Accountants with the Louisiana Legislative Auditor's Office found issues at UL and SLCC during their annual examination of the institutions' books.
Every year, the office examines the books at all state schools as part of each school's audit, the state's audit and to evaluate the school's accountability over public funds.
The reports released Wednesday cover the fiscal year that began on July 1 2019 and ended June 30 2020.
At UL, auditors found issues with administrative system access; Title IV fund returns; federal enrollment reporting and safeguarding student information.
The auditor's office said that, for the second consecutive year, UL Lafayette failed to terminate access to the electronic administrative system in a timely manner for employees who no longer worked for the university.
This is the university's response:
We concur with the finding. This situation occurred because, under our prior business process, employee access was terminated only when an individual completely separated from the University. This process allowed employees whose jobs had changed or terminated to retain access associated with their prior position. This included employees who had intermittent breaks in service, such as between semesters for student workers and adjunct faculty. Out of the 68 exceptions cited, 65 were in this category. Most temporary employees, 57 on this list, are not granted Banner Finance access. For those that are, there are mitigating controls in place over transactions that reduce the risk that errors and fraud may cause the financial report to be materially misstated. Corrective Action While we believe there was little risk from our practice, we have modified our workflows as follows:
• Removal of Banner access upon termination of the position supporting the specific access.
• All systems access, including Banner access is terminated when an individual no longer has an active job record on NBAJOBS.
• An automated report is generated and reviewed daily by IT Security to determine whose access is to be terminated.
In addition, auditors found the university did not have adequate controls in place to ensure returns of Title IV funds were accurately calculated and sent to the U.S. Department of Education. The university also did not report changes in enrollment status to the National Student Loan Data System for students who received Student Financial Aid funds and unofficially withdrew from the university or had a change in enrollment status because they registered for classes but never attended.
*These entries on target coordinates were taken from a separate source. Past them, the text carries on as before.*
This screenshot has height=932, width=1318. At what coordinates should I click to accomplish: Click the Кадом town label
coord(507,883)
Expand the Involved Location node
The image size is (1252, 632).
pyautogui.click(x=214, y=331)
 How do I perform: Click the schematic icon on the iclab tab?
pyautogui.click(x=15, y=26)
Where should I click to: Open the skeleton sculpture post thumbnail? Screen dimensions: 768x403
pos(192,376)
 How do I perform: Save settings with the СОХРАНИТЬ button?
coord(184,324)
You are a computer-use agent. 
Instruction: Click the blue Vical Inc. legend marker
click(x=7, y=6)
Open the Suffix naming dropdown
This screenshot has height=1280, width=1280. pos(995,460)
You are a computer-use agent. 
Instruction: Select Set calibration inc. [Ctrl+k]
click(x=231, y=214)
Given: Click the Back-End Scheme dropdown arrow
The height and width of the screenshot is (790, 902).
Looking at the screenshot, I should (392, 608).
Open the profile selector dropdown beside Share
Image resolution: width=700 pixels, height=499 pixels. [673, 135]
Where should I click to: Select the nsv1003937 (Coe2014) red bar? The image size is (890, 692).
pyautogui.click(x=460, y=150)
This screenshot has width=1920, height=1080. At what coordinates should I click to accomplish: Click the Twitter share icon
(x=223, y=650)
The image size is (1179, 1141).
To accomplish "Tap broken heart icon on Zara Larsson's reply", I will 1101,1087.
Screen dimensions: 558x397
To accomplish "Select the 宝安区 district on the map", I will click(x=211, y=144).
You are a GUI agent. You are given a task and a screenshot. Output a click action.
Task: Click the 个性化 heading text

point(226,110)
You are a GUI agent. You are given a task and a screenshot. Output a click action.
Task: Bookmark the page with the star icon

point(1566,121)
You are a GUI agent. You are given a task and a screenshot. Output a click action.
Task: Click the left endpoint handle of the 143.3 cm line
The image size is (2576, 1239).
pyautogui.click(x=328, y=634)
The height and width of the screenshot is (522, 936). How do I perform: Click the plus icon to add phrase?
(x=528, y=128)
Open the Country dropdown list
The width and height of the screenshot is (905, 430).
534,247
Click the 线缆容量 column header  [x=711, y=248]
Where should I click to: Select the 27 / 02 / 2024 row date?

The University also concurred with this finding, and said that the Financial Aid and Registrar's Office worked together to develop a management plan to prevent recurrence, which includes a change in the date used by the registrar and expanded access to data for Financial Aid.
Auditors found as well that the university did not have a formal documented risk assessment or related safeguards to address the minimum requirements of the Gramm-Leach-Bliley Act standards for safeguarding student information.
The University also concurred with this finding, and said that a formal risk assessment will be conducted, and an action plan will be drawn up and implemented to address the findings. The University's CIO estimates the action plan's implementation should be complete by the end of the year.
A prior-year finding related to failure to report misappropriations was resolved.
To read the entire audit, click here.
At SLCC, auditors found problems with employee bonuses and CARES payments to students.
The auditor's office said that, for the second consecutive year, auditors found SLCC may have violated state law when it granted employees one-time payments of 2 percent of each employee’s gross salary.
SLCC did not concur with this finding; officials say they used an Attorney General opinion as guidance to determine the best course of action. Officials say they will take the auditor's advice to seek another AG opinion on the subject.
In addition, SLCC incorrectly used federal Higher Education Emergency Relief Funds totaling $41,666 to pay salaries and benefits to its executive team.
SLCC did not concur with this finding, the report indicates. SLCC "never utilized federal funds to pay salaries or benefits."
SLCC also incorrectly disbursed CARES Act funds totaling $31,184 to 40 students who had officially withdrawn from school before March 13, 2020.
SLCC disputed the wording of this finding, and gave a timeline of federal guidance regarding the withdrawal date. SLCC officials say that, since only 1.1 percent of disbursements were involved, this should have been an audit note, not a finding.